What is required:
Nothing but a number should be given: how many lines of the records include "computer"?

### Excerpted records ###

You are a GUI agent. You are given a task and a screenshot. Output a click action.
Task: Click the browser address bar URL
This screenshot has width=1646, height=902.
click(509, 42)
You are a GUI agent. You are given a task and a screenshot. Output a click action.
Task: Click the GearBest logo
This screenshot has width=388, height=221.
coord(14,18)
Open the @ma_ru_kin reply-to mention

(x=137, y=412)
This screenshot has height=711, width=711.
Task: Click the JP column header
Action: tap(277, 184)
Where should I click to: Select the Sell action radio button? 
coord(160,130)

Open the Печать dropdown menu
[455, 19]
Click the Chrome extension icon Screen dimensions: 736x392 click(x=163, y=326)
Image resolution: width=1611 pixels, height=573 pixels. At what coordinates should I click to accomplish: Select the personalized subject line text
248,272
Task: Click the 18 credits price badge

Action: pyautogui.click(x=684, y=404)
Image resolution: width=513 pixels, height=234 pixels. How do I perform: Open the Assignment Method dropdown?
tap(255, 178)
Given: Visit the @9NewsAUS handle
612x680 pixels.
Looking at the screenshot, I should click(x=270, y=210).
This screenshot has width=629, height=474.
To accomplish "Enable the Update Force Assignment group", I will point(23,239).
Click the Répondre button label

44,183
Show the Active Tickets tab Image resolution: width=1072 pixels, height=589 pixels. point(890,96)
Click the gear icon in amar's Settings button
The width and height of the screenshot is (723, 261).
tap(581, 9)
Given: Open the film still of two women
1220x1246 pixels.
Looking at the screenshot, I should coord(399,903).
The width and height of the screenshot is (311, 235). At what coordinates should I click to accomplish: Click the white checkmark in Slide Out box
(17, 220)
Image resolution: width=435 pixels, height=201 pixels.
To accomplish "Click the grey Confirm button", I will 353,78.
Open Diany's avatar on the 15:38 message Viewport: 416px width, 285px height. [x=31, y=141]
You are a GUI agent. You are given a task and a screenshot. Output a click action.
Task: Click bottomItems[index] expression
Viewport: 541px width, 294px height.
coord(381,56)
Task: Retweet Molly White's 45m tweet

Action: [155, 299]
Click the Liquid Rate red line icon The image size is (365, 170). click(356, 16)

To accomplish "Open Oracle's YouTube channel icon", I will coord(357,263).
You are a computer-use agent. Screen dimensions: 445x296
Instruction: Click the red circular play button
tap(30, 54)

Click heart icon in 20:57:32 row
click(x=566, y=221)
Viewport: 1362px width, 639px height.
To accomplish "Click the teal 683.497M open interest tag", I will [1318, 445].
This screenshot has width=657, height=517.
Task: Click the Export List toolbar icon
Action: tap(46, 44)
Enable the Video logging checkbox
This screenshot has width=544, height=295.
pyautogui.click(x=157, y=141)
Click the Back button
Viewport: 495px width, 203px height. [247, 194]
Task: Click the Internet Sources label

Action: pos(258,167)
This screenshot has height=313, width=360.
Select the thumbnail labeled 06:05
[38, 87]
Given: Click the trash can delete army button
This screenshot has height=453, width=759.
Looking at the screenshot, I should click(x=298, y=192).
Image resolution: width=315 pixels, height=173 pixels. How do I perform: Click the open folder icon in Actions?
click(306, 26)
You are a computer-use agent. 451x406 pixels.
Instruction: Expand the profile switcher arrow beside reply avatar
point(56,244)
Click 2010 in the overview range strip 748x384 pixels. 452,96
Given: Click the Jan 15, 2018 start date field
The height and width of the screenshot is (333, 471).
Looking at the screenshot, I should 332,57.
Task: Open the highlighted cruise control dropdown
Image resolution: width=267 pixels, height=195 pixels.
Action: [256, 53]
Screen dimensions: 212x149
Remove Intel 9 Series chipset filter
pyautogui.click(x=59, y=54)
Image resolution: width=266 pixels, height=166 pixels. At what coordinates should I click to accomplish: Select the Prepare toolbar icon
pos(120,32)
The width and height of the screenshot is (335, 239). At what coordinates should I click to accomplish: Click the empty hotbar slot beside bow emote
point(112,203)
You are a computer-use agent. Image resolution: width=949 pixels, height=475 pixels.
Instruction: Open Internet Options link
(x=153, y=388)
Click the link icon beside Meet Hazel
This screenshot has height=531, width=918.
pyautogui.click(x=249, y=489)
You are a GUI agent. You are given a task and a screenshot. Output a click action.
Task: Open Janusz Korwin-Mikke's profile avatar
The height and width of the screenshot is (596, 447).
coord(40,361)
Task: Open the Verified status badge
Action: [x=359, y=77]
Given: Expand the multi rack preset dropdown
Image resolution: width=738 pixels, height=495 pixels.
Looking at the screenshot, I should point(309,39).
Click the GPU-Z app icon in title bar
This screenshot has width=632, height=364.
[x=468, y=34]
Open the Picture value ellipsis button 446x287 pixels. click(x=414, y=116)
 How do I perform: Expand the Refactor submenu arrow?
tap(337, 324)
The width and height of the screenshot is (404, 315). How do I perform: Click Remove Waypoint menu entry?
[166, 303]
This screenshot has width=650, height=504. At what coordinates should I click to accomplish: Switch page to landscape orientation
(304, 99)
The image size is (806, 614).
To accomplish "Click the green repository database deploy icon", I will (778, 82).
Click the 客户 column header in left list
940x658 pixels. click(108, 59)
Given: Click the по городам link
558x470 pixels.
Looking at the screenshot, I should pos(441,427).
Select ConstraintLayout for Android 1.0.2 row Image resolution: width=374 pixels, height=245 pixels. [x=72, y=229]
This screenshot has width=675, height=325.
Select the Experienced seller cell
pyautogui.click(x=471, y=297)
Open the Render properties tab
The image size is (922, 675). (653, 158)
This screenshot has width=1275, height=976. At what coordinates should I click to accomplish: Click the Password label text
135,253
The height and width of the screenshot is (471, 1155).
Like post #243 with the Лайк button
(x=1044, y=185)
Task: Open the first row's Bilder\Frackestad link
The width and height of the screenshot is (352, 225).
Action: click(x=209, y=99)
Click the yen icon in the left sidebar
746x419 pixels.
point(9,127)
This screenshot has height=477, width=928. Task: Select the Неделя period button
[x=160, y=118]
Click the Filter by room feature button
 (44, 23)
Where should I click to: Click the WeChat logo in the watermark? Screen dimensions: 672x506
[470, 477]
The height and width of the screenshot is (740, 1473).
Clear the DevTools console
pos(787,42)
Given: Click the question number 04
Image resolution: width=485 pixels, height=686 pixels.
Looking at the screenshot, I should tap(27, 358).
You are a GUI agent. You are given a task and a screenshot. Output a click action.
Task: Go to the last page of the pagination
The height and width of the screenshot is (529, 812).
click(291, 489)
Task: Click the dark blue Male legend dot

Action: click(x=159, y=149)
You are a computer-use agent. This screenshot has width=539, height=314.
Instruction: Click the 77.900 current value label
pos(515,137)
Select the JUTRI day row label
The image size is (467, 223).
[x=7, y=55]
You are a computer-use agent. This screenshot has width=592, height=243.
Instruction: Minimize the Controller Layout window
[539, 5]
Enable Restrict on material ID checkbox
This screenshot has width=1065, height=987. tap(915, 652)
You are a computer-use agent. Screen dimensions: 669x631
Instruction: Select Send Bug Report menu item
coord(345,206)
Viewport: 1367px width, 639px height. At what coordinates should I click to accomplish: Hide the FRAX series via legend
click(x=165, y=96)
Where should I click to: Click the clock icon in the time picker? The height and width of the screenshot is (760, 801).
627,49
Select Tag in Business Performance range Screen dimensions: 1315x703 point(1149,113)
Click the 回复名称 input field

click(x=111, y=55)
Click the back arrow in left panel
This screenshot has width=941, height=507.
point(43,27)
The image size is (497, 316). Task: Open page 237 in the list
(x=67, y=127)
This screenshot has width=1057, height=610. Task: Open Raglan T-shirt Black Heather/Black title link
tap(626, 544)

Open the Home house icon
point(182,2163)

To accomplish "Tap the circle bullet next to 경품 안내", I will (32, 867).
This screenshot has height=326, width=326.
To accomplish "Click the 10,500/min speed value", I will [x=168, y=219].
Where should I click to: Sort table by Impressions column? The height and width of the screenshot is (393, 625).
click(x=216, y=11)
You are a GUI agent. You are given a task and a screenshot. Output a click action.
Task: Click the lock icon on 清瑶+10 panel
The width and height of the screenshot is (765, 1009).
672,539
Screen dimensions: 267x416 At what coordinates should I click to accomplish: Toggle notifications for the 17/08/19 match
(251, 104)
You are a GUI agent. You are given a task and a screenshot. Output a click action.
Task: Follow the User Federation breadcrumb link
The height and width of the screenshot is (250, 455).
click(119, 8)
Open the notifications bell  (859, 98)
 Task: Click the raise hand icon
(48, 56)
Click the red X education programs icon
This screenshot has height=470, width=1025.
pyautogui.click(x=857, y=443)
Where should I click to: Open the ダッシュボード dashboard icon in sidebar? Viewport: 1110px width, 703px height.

###

Exercise output:
6